GIVEN INSTRUCTION: Convert the lines of all the rows below into a JSON list of strings, with one string per line and blank lines omitted. Leave the pictures out of the list.

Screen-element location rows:
================

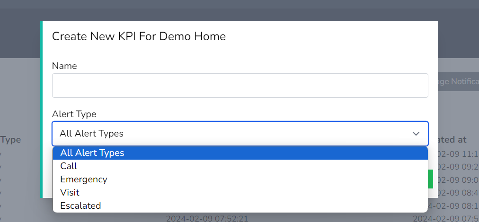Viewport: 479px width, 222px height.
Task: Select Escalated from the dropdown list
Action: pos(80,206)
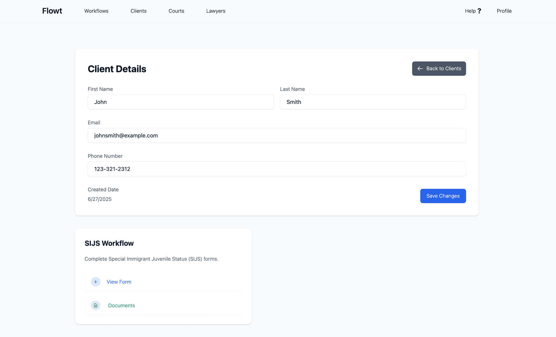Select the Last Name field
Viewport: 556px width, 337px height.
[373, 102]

================

WRITTEN SOLUTION:
[
  "Viewport: 479px width, 222px height.",
  "Task: Select Escalated from the dropdown list",
  "Action: pos(80,206)",
  "Select the Last Name field",
  "Viewport: 556px width, 337px height.",
  "[373, 102]"
]